10. Observaciones de Lenin sobre el doble poder: “La cuestión fundamental en toda revolución es la del poder estatal. Mientras no se comprenda bien esto, nadie puede pretender participar inteligentemente en la revolución y mucho menos dirigirla (...). ¿Qué es la dualidad de poderes? Consiste en el hecho de que al lado del Gobierno Provisional, del gobierno de la burguesía, se ha desarrollado otro, aún débil, embrionario, pero indudablemente un gobierno real y que crece: el Sóviets de Diputados Obreros y Soldados (...). Este poder es del tipo de la Comuna de París, de 1871. Las características fundamentales de este tipo de poder son: 1) su origen no está en las leyes previamente consideradas y aprobadas por el parlamento, sino en la iniciativa directa de las masas, en la toma directa del poder, para usar una expresión popular; 2) en lugar de la policía y del ejército, instituciones separadas del pueblo y opuestas al pueblo, existe el armamento directo del pueblo entero; el orden gubernamental está asegurado así por los propios obreros y campesinos armados, por el propio pueblo armado; 3) la burocracia oficial también es desplazada por el gobierno directo del pueblo, o, al menos, puesta bajo control especial; no solamente se convierten en funcionarios elegidos por el pueblo, sino que están sometidos a la confirmación por el pueblo, son reducidos a la categoría de representantes directos; de capa privilegiada, con suculentos ingresos, se transforman en obreros cualificados que manejan ciertas herramientas, recibiendo salarios que no exceden del que perciben los obreros cualificados comunes” (Pravda, núm. 28, 9 de abril de 1917).
11. También llamados socialrevolucionarios. Miembros del Partido Socialista Revolucionario, que tenía sus antecedentes en los narodniki. Su programa llamaba a la “constitución de un Gobierno popular libre, nacionalización de la tierra y nacionalización de todas las grandes industrias”. Su diversidad ideológica interna era un reflejo de la enorme heterogeneidad del campesinado y de su falta de independencia política. El sector de derechas, mayoritario, se convirtió en el perro faldero de la burguesía, participando en el Gobierno Provisional. El ala izquierda se escindió y participó con los bolcheviques en el gobierno soviético surgido de Octubre hasta la firma de la paz de Brest-Litovsk, que los llevó a pasar a la oposición.
12. Como Jornadas de Julio han pasado a la historia los acontecimientos políticos desencadenados tras la manifestación armada organizada en Petrogrado, en julio de 1917, por un amplio sector de la vanguardia obrera y las unidades revolucionarias del ejército, principalmente el Regimiento de Ametralladoras, contrarias a la política conciliadora del gobierno de Kérenski. Los bolcheviques intentaron persuadir a los soldados y los trabajadores de que la acción era prematura, pero no consiguieron evitarla. Kérenski la utilizó para desatar una brutal campaña represiva contra el Partido Bolchevique, hasta llegar a encarcelar a numerosos dirigentes, entre ellos Trotsky. Lenin pasó a la clandestinidad.

■ **DATOS APORTADOS**:
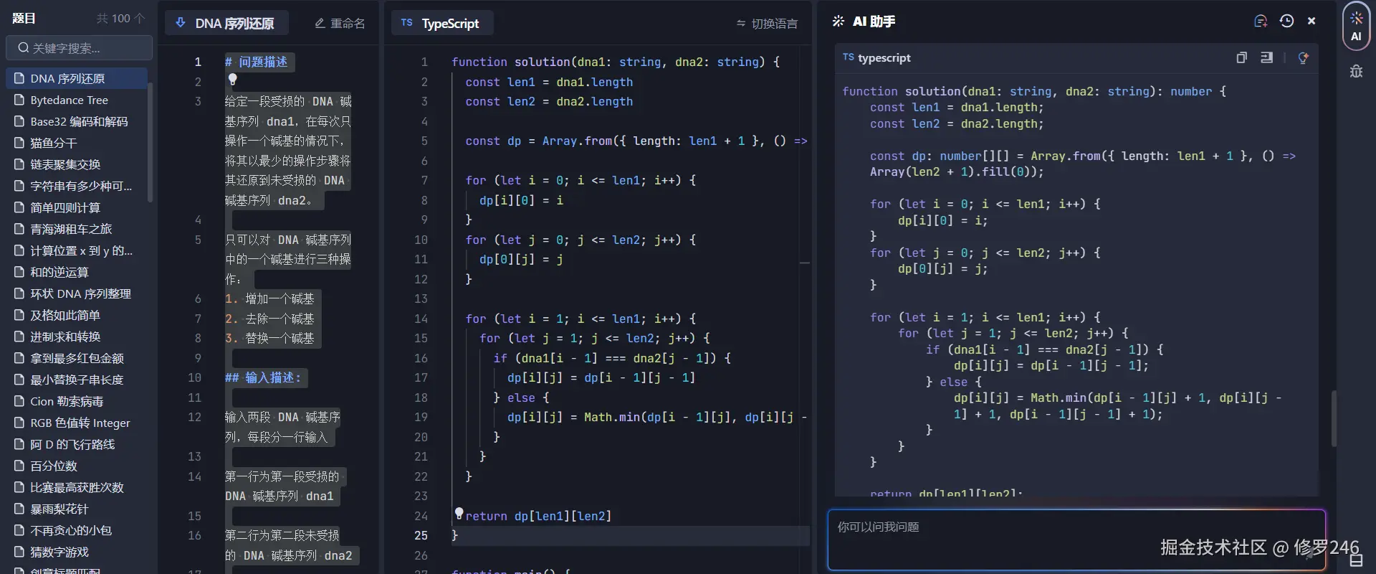Click the 重命名 rename button
Image resolution: width=1376 pixels, height=574 pixels.
340,24
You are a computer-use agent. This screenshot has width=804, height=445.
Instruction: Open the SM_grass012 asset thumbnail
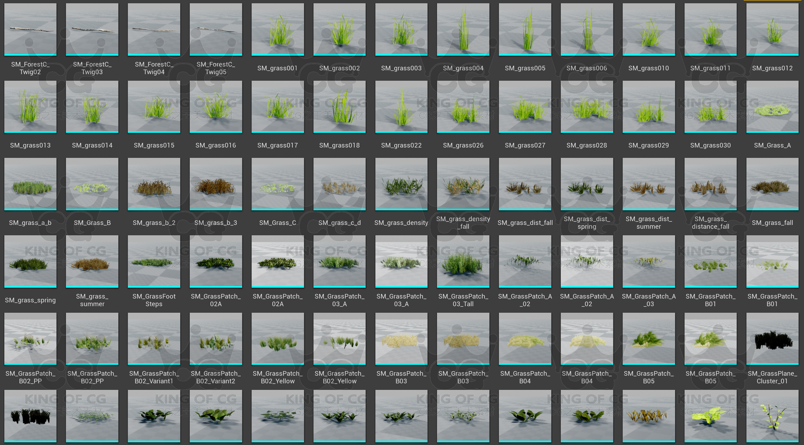tap(772, 29)
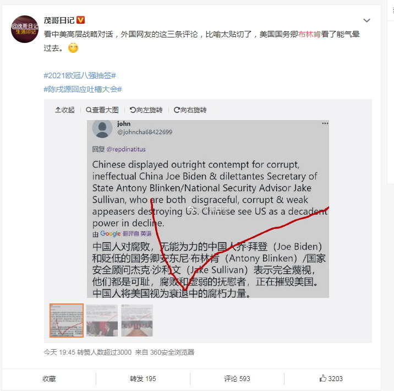394x391 pixels.
Task: Open the 茂哥日记 profile avatar
Action: pos(25,29)
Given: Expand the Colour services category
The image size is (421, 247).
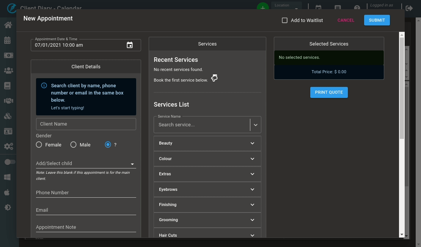Looking at the screenshot, I should (207, 159).
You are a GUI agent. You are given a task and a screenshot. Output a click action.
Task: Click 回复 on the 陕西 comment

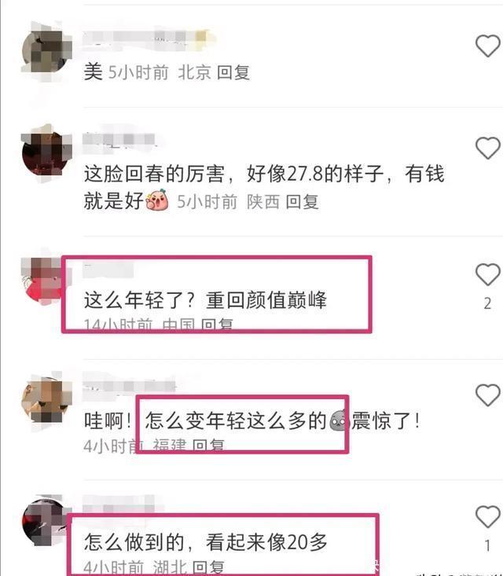[302, 202]
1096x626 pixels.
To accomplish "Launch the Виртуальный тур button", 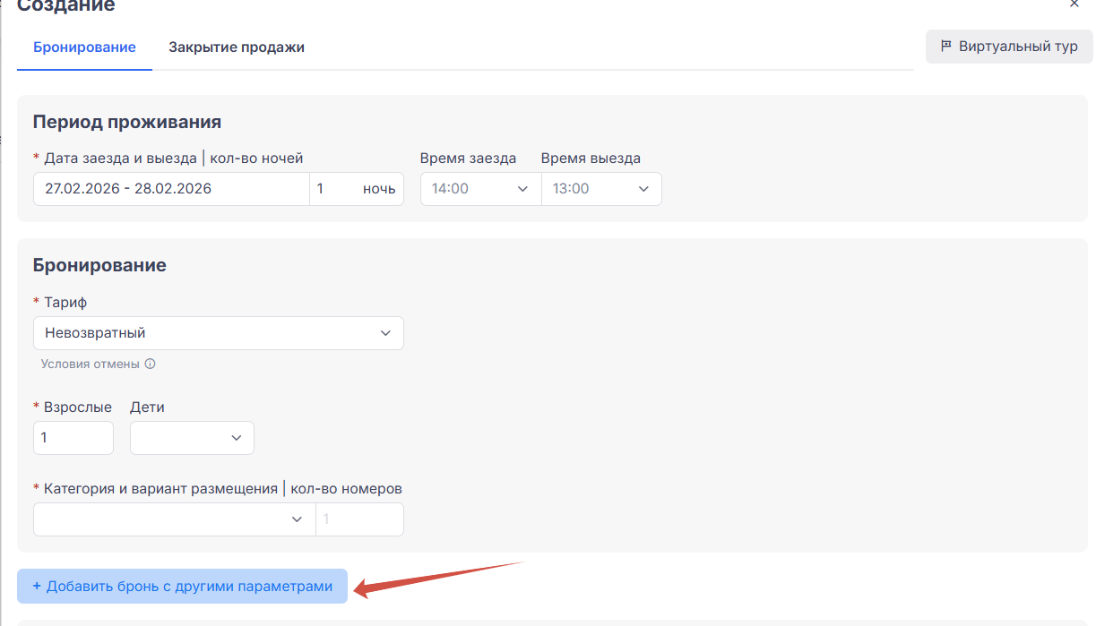I will [1009, 47].
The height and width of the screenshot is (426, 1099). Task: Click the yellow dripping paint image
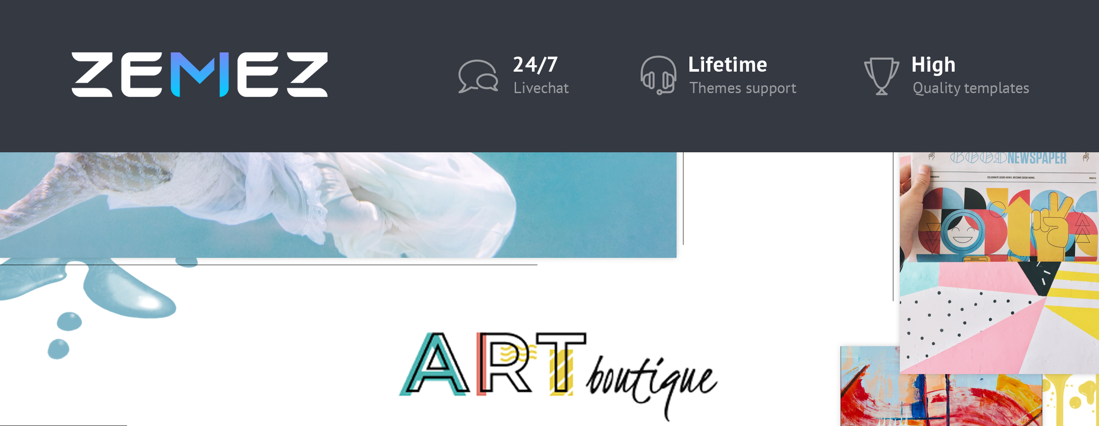(x=1071, y=400)
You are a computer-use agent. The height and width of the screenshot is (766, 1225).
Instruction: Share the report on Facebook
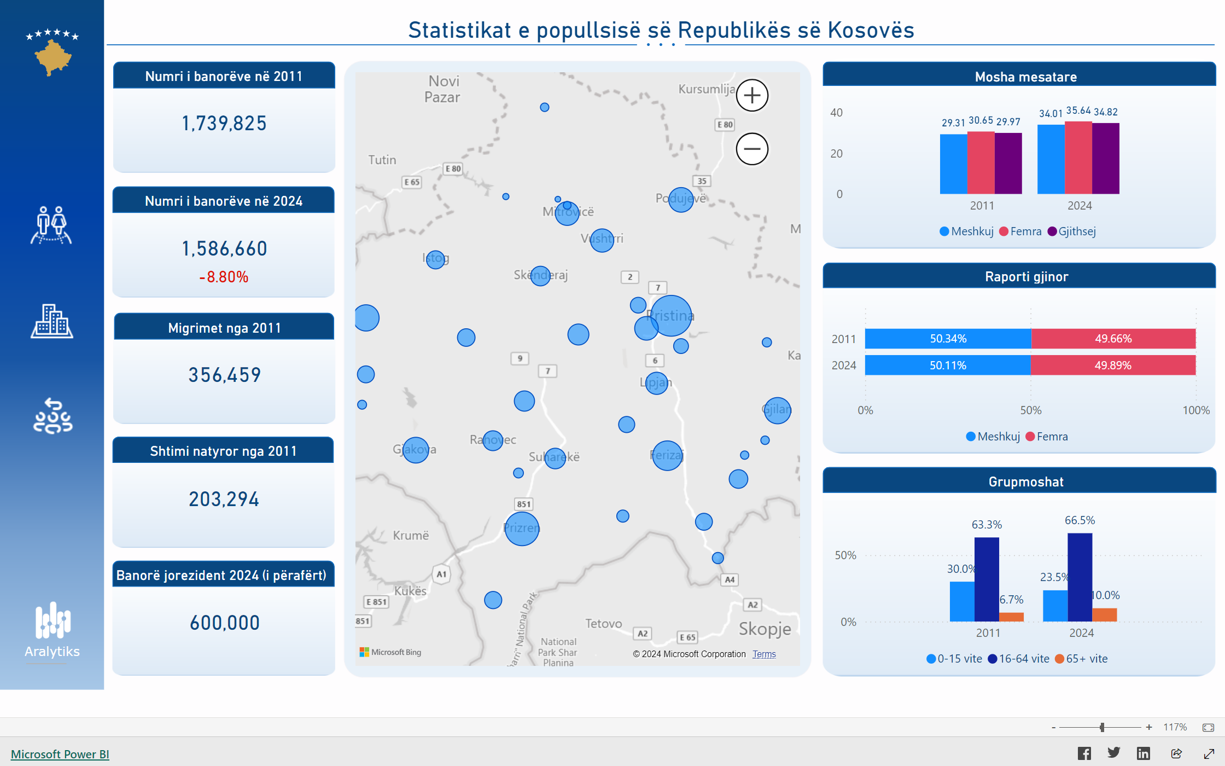click(1084, 753)
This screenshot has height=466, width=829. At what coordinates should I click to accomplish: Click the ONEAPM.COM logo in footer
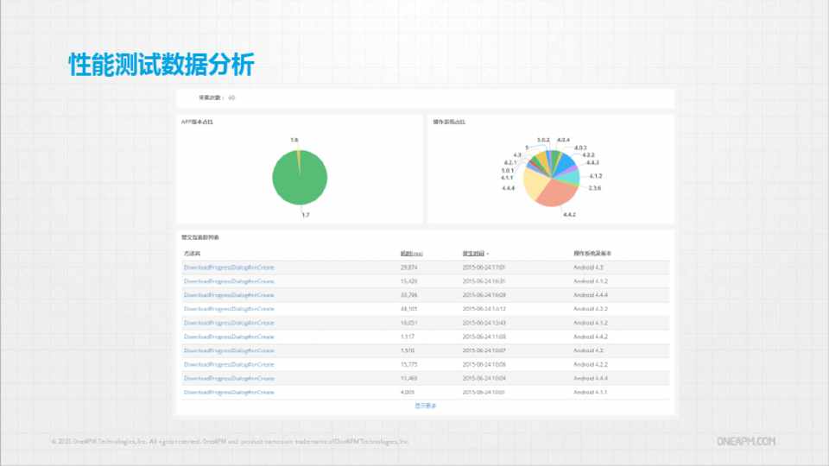[x=746, y=441]
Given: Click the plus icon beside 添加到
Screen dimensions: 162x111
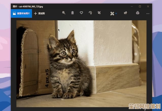Looking at the screenshot, I should pos(35,13).
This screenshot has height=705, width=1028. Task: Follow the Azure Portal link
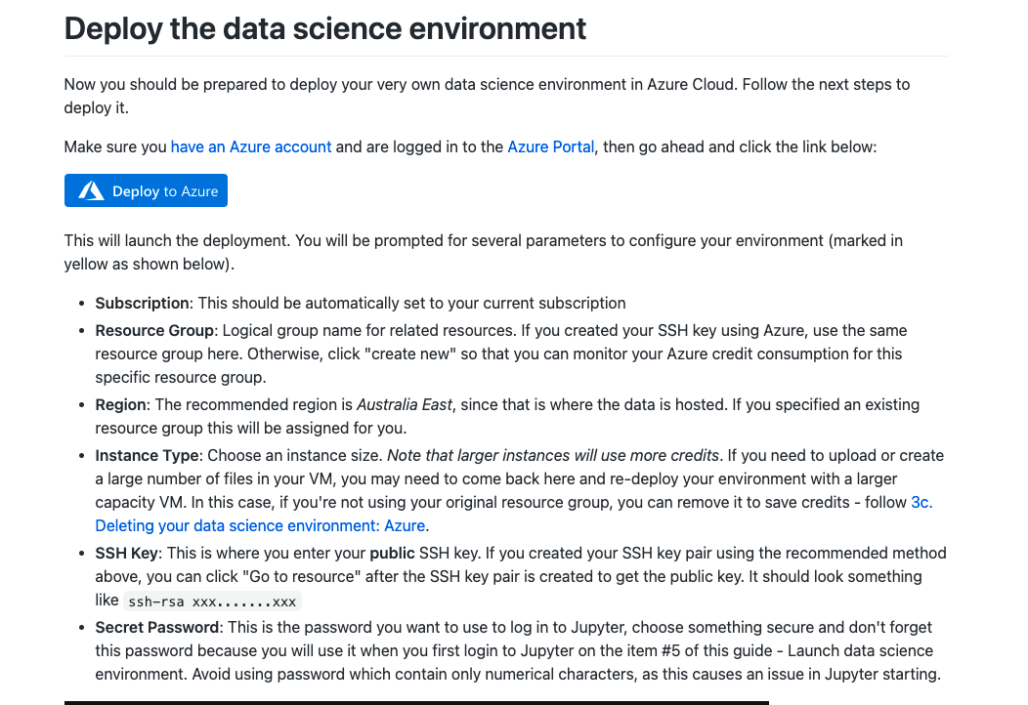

■ **ENUNCIADO**: Prosigue las notas sobre la Revolución rusa de 1917 a partir de la última que aparece.

■ **RESPUESTA**:
13. Narodniki (populistas): Denominación que se daban los anarquistas rusos. En 1876 organizaron el grupo Zemlia i Volia (Tierra y Libertad), en el que comenzaron a desarrollarse tendencias políticas contradictorias. En 1879, la organización se escindió en dos: Naródnaya Volia (La Voluntad del Pueblo) y Cherny Peredel (Repartición Negra, alusión a la demanda del reparto de la tierra entre los “negros”, los siervos), encabezada por Georgi Plejánov. Los primeros derivaron hacia el terrorismo individual y fueron aplastados tras el asesinato del zar Alejandro II (1881); el hermano mayor de Lenin pertenecía a este partido y fue ejecutado con otros militantes en 1887, tras un intento fallido de asesinar a Alejandro III. De sus restos saldría más tarde el partido eserista, motivo por el cual a sus miembros también se les denomina populistas (narodniki).
14. El defensismo revolucionario era la justificación, con argumentos supuestamente revolucionarios, de la continuación de Rusia en la Primera Guerra Mundial. La burguesía, y con ella los eseristas y los mencheviques, argumentaban que era necesario defender las conquistas de la Revolución de Febrero frente a la autocracia militarista alemana, escondiendo así los intereses materiales y de rapiña, que tenían tanto los burgueses rusos como los imperialistas franceses y británicos, unidos a ellos por miles de lazos. Lenin oponía al defensismo la postura del derrotismo revolucionario. Es decir, el carácter de la guerra imperialista no ha cambiado y “la derrota de Rusia es el mal menor” si el triunfo debe lograrse mediante la unión del proletariado con la burguesía. Pravda, antes de la llegada de Lenin a Rusia, sostenía que “todo derrotismo ha muerto desde el momento mismo en que apareció el primer regimiento revolucionario en las calles de Petrogrado”.
15. Lenin llegó a Petrogrado la noche del 3 de abril de 1917. Al día siguiente, Zinóviev informó al Comité Ejecutivo del Sóviet de Petrogrado sobre las circunstancias del viaje desde Suiza, a través de Alemania, en el famoso tren blindado. Treinta y dos emigrados políticos pertenecientes a distintos partidos hicieron el viaje. Fritz Platten, socialista suizo, se encargó de los trámites. Se llegó a un acuerdo por escrito con e1 embajador alemán en Suiza, cuyos principales puntos fueron los siguientes: 1) Todos los emigrados, cualquiera que fuese su opinión sobre la guerra, tendrían derecho a viajar; 2) El vagón de tren ocupado por los emigrados tendría el privilegio de la extraterritorialidad; nadie tendría derecho a entrar en él sin permiso de Platten; no habría ningún control sobre pasaportes o equipajes; 3) Los viajeros se comprometieron a intentar la devolución de un número igual de prisioneros de guerra austro-húngaros y alemanes en Rusia.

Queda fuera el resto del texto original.